Authoring and Review Cycle

 The authoring and review cycle was not managed; the authors would write a document based on the types of calls they experienced most often while supporting a particular product, and would e-mail the file to another writer in the group for comment. The documents would go through an uncontrolled and frequently prolonged series of exchanges, in which each participant would re-write the document before returning it to the other. Documents would go back and forth as many as a dozen times, often wasting effort over issues not related to content but to writing style. Frequently, managers were dragged into disputes over differences of opinion between the writers, representing a further drain of resources and delay in getting information to the end users.
 

Unsophisticated Authors

 Another distinctive aspect of this implementation was the authoring culture in that customer support staff are not generally hired for their writing skills, and the quality of the writing in these documents varied widely. In some instances professional technical writers from the engineering publication departments were brought in to exercise some level of editorial control, but this did not provide a complete answer. Further, these authors were generally unsophisticated in their use of software tools: they generally used Microsoft Word, and sometimes used HTML editing tools, depending on the knowledge of a specific writer. No assumptions could be made about knowledge or training in this area, however, because content creation and editing was a secondary occupation for these writers.

(Dataset rows)
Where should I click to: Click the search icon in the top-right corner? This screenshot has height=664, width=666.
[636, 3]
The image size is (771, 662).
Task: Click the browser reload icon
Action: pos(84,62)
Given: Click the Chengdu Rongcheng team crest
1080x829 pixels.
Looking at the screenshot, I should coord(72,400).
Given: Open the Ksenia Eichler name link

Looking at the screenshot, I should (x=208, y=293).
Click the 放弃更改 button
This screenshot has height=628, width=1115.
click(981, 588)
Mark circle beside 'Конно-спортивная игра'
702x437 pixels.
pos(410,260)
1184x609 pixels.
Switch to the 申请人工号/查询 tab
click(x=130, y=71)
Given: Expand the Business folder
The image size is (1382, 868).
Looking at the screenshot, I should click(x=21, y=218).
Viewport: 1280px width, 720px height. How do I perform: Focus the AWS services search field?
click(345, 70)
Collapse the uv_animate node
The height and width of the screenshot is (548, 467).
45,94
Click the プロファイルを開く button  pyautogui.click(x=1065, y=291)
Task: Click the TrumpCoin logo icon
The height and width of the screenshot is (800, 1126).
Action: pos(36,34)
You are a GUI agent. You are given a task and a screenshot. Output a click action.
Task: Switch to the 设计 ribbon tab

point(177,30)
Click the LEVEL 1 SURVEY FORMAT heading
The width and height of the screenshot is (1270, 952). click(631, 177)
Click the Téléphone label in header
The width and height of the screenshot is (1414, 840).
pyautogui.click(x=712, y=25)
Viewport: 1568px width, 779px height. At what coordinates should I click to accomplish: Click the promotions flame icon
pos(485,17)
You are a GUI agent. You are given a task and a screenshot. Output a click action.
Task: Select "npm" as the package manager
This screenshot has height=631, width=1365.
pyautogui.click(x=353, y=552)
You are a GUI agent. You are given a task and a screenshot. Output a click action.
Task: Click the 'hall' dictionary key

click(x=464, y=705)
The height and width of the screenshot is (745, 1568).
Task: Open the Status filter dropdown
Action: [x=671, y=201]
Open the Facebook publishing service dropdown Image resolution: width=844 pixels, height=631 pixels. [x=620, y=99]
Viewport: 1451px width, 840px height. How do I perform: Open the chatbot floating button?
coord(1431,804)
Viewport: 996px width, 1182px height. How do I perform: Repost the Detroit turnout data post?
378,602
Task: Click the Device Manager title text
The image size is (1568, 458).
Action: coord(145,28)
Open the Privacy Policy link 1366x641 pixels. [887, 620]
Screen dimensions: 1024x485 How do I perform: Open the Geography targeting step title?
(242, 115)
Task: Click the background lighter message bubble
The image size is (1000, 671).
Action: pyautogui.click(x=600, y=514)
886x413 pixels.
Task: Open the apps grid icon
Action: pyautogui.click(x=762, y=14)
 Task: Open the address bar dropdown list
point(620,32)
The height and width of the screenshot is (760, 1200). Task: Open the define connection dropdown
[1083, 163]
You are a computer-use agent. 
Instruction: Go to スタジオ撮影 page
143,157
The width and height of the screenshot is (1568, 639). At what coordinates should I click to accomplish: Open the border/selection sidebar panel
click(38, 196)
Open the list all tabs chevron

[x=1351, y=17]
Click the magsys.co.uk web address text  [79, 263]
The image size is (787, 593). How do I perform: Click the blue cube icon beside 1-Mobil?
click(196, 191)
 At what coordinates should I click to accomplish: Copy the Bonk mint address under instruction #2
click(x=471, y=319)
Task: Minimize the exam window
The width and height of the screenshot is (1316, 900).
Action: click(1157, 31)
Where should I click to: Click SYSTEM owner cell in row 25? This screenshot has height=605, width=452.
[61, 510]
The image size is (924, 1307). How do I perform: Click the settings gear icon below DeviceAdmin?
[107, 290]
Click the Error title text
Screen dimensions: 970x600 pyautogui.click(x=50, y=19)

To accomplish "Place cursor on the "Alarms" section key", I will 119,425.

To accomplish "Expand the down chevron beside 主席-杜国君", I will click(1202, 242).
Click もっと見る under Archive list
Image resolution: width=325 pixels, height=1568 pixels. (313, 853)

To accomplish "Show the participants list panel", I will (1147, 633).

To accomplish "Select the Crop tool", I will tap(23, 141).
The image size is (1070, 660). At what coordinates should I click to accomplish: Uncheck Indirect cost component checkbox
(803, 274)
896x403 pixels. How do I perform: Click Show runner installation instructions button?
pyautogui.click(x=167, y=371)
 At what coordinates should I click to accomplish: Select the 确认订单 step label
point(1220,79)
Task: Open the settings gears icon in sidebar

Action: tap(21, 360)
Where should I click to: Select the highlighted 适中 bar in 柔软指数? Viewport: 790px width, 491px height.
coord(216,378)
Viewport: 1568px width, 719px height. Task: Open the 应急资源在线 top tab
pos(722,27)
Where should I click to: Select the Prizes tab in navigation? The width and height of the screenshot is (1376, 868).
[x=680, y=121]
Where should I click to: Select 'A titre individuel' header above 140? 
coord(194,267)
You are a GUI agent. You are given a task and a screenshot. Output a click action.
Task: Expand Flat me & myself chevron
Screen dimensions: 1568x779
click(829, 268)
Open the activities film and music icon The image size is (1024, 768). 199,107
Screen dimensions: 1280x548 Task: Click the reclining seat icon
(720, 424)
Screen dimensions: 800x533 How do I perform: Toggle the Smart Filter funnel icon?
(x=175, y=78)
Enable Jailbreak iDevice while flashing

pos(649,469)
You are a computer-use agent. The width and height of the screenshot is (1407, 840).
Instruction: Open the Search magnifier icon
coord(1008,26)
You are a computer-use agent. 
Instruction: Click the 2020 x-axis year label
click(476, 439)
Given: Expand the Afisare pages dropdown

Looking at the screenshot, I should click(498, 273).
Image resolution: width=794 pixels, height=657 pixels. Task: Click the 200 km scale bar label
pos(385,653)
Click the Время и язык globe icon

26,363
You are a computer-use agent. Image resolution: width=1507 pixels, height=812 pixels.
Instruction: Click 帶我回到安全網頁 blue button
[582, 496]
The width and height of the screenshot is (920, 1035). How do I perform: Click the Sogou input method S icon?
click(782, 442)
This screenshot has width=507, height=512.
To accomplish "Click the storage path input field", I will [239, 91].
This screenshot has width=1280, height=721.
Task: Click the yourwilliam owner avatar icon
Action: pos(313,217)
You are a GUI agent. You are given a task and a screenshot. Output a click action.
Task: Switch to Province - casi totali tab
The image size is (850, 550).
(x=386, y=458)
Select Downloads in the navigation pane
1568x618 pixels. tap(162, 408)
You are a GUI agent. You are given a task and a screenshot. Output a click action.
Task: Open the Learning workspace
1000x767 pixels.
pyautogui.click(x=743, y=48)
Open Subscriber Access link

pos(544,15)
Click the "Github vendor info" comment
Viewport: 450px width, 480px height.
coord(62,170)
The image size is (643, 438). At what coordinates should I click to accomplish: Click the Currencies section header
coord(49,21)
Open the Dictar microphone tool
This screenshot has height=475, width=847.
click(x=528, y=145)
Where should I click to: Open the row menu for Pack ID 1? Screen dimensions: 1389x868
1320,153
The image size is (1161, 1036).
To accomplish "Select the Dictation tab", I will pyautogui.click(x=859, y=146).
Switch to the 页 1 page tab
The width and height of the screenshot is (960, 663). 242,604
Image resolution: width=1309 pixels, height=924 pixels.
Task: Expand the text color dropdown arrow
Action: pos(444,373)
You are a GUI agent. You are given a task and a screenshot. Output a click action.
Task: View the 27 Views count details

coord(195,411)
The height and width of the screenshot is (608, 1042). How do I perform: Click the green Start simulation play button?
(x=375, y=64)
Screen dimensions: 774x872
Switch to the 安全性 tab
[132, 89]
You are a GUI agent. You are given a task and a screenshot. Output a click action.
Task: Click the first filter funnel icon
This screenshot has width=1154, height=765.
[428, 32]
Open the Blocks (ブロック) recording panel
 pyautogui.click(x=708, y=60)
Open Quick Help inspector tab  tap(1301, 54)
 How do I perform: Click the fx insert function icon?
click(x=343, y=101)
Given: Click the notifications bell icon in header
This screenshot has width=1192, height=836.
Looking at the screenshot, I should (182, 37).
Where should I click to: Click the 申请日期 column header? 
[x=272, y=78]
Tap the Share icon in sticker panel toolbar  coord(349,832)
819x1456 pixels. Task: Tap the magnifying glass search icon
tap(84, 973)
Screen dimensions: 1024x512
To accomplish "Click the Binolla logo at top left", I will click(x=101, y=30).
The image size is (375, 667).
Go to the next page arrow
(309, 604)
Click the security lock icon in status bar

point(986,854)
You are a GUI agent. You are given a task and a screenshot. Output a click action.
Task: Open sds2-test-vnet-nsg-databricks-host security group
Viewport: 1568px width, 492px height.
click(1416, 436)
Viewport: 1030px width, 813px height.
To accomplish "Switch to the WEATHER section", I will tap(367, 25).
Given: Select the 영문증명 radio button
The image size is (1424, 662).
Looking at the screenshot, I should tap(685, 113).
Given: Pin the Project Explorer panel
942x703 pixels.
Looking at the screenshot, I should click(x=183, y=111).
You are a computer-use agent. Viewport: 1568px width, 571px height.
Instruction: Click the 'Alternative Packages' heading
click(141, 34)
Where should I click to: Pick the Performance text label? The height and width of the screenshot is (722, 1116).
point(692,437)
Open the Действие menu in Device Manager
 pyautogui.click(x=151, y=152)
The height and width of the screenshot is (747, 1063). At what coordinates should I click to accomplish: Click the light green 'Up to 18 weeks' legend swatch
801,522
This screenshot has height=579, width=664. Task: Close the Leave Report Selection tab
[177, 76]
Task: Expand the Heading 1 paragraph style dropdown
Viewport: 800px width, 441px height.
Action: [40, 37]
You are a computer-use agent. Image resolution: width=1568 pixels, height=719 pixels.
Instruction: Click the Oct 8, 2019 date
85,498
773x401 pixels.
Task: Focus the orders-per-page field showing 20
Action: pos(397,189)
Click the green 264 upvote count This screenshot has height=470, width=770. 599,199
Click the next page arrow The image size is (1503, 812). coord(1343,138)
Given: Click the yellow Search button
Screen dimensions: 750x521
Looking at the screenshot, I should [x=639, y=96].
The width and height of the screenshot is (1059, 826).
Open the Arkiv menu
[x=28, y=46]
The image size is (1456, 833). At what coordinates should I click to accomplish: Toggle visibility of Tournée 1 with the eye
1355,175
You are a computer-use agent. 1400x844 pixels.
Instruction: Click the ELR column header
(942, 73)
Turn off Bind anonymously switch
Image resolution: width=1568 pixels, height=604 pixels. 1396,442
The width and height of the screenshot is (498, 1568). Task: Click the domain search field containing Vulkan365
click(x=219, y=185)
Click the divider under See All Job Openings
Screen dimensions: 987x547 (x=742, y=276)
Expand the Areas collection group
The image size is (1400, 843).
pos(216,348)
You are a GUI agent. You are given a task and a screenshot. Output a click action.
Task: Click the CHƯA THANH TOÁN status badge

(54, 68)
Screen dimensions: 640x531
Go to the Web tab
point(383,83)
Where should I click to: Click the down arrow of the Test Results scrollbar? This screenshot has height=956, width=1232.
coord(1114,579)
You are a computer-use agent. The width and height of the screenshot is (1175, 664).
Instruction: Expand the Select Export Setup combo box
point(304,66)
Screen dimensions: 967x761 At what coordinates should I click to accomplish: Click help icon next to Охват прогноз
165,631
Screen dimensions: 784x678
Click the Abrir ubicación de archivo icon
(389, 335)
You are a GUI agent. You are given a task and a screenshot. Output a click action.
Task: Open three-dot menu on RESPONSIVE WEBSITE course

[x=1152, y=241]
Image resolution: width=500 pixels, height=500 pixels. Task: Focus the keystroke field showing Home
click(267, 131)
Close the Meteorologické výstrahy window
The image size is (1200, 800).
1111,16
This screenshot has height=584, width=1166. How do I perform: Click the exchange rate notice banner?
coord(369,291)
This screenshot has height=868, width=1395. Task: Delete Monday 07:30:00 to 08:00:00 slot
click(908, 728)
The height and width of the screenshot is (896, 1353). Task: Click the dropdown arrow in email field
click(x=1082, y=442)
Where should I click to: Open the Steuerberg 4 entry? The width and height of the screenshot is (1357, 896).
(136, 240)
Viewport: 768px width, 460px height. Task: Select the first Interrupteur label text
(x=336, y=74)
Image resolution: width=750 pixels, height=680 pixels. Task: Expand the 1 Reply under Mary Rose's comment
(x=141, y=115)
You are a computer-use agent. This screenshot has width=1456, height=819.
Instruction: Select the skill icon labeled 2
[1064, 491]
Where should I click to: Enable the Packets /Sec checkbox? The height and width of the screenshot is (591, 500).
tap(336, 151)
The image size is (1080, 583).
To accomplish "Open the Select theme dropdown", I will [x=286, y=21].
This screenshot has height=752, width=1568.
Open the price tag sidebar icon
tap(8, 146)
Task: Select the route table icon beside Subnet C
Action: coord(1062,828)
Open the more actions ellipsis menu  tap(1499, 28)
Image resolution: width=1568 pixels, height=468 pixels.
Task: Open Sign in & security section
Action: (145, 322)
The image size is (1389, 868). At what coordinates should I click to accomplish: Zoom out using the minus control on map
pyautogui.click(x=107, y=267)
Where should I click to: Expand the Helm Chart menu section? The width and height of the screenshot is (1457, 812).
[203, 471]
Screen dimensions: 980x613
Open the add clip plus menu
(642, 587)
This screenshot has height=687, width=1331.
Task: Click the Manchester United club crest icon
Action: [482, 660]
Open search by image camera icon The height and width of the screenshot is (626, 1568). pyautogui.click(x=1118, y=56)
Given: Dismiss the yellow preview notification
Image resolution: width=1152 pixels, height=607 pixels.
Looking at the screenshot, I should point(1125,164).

**Short exercise:**
Pick up the passage about the support team's document authoring and review process and continue it from its final sentence.

**Expected answer:**
 

No Link Between Source and HTML Documents

 There was no link between the reviewed form of a document - generally Word - and the eventual HTML document, which might or might not match the original source exactly. Both versions would be checked into a repository when complete, but subsequent changes could be made to either version of the document in an uncontrolled fashion. For example, the HTML version of longer documents were generally edited to include a hyperlink index to the main headings. Changing the Word version of the document required a second step of updating the HTML version as well.
 

No Way to Collect Metadata

 Because the documents were imported into the repository by a few support staff as a separate step from the authoring process, metadata was added to the documents in a haphazard way. Often the support staffers ended up working long hours to capture metadata that they were not always sure of. Insight that the authors had about the documents they created were not necessarily passed along to the document management support staff, so there was wasted effort discovering this information, which was vital since it is used to automatically generate index pages to the documents on the external website. The relationships between separate documents - used to drive organization and linking - was also something that was recaptured in this way, at great effort and not always in an accurate manner.
 

No Version Tracking

 The document management repository employed a sophisticated versioning system, recognizing major and minor versions of each document, as well as recording stated correlations between the source and HTML forms of documents (although not maintaining any automated relationship so that this could be verified.) The versioning scheme, as it turned out, was far too sophisticated, baffling the relatively unsophisticated pool of authors, and resulting in ade facto lack of version control.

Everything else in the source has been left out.